Not knowing the cause, we got transferred to Lucile Packard Children’s Hospital 10:30 p.m. They are familiar with Ellis’ history, so our adventure continued with an ambulance ride.

No explainable cause from them either. Her stomach pain was still severe and she couldn’t lay down. I could do nothing but rub her back. I was running on fumes and all the new nurses and doctors in a bright room took me out of my comfort zone.

A few hours later, she fell asleep without pain medication. Her condition started to improve. Sigh of relief.

Elliot was managing well at home too. It makes me sad that he misses out on lots of things, but I trust God will fill in the gaps. His maturity astonishes me; although he’s been calling me every hour asking when we’re coming home.

What a month. I had no idea November would bring all these ordeals. But I am thankful that I have Chris & Elliot, family, and friends who encouraged me when I felt overwhelmed. Elliot was a super trooper; he reminded Chris of all the things I asked him to bring to the hospital and ran a bunch of errands with daddy without complaining.

On our last night at the hospital, we hugged goodbye outside the hospital room. Then he said that he wished he could spend the night at the hospital with us. Everyone giggled at his  comment, including the nurse.

Pretty big room with a pull-out sofa for parent.
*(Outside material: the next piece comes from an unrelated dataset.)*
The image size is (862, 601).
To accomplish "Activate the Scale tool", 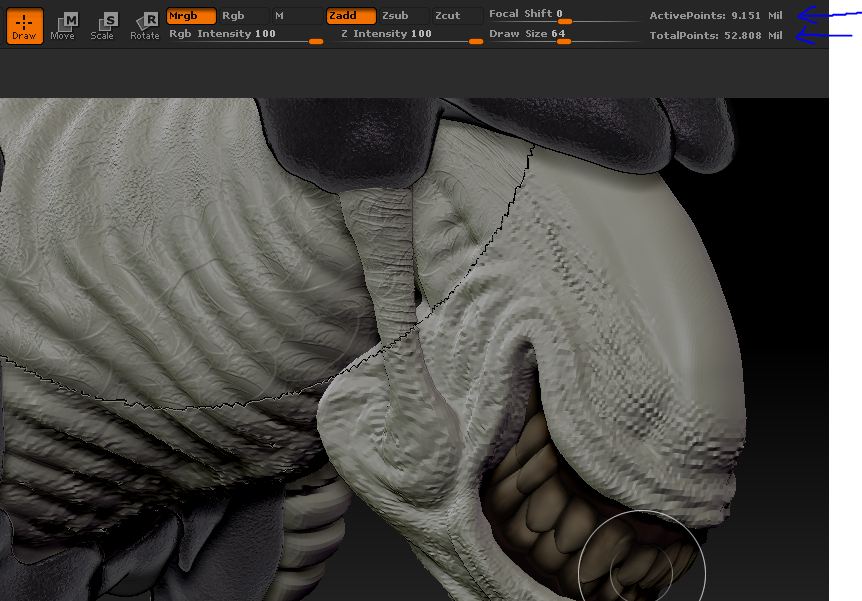I will 102,26.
The room size convinced Elliot that there was plenty of room for a sleepover.

Have a healthy, blessed, and joyful holiday! Praying for peace and happiness.
In these moments of being away from homeand feeling vulnerable, I kept praying to myself that I won’t fall apart or get sick. It seems selfish to think about me, but to caretake someone else I need to be well.

Somehow in my desperate moments God pulls me through these challenges and gives me strength that I did not have. There’s no other explanation from it; the effects of coffee can only keep me running on auto pilot. God whispers comfort when things are spiraling out of control. He is a good God.